API

Code documentation of Pydoas API.

Data import

class pydoas.dataimport.ResultImportSetup(base_dir=None, start=datetime.datetime(1900, 1, 1, 0, 0), stop=datetime.datetime(3000, 1, 1, 0, 0), meta_import_info='doasis', result_import_dict={}, default_dict={}, doas_fit_err_factors={}, dev_id='', lt_to_utc_offset=datetime.timedelta(0))[source]

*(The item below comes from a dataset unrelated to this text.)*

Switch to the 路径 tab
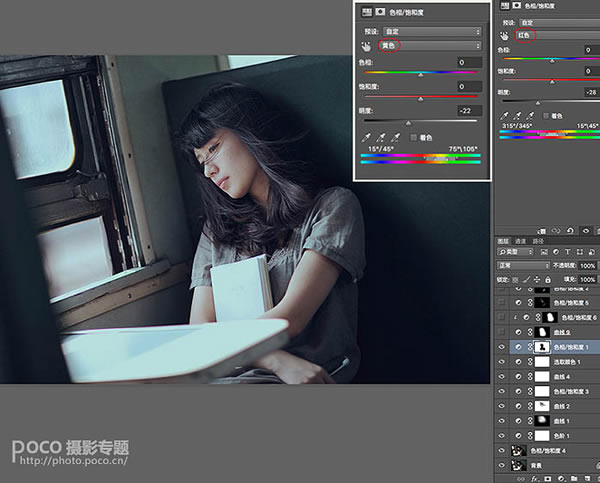Viewport: 600px width, 483px height. click(538, 241)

Setup class for spectral result imports from text like files

__init__(base_dir=None, start=datetime.datetime(1900, 1, 1, 0, 0), stop=datetime.datetime(3000, 1, 1, 0, 0), meta_import_info='doasis', result_import_dict={}, default_dict={}, doas_fit_err_factors={}, dev_id='', lt_to_utc_offset=datetime.timedelta(0))[source]
Parameters:
  • base_dir (str) – folder containing resultfiles
  • start (datetime) – time stamp of first spectrum
  • stop (datetime) – time stamp of last spectrum
  • meta_import_info – Specify the result file format and columns for meta information (see als file import_info.txt or example script 2). Input can be str or dict. In case a string is provided, it is assumed, that the specs are defined in import_info.txt, i.e. can be imported (as dictionary) from this file (using get_import_info(), e.g. with arg = doasis). If a dictionary is provided, the information is directly set from the provided dictionary.
  • result_import_dict (dict) –

    specify file and header information for import. Keys define the used abbreveations after import, the values to each key consist of a list with 2 elements: the first specifies the UNIQUE string which is used to identify this species in the header of a given Fit result file, the second entry is a list with arbitrary length containing the fit scenario IDs defining from which fit scenario result files this specific species is to be extracted.

    Example:

    result_import_dict = {"so2" : ['SO2_Hermans', ['f01','f02']],
                          "o3"  : ['o3_burrows'], ['f01']]}
    

    Here so2 and “o3” are imported, the data column in the result files is found by the header string 'SO2_Hermans' / 'o3_burrows' and this species is imported from all fit scenario result files with fit Ids ["f01", "f02"] (UNIQUE substrings in FitScenario file names.

    Exemplary file name:

    D130909_S0628_i6_f19_r20_f01so2.dat

    This (exemplary) filename convention is used for the example result files shipped with this package (see folder pydoas/data/doasis_resultfiles) which include fit result files from the software DOASIS.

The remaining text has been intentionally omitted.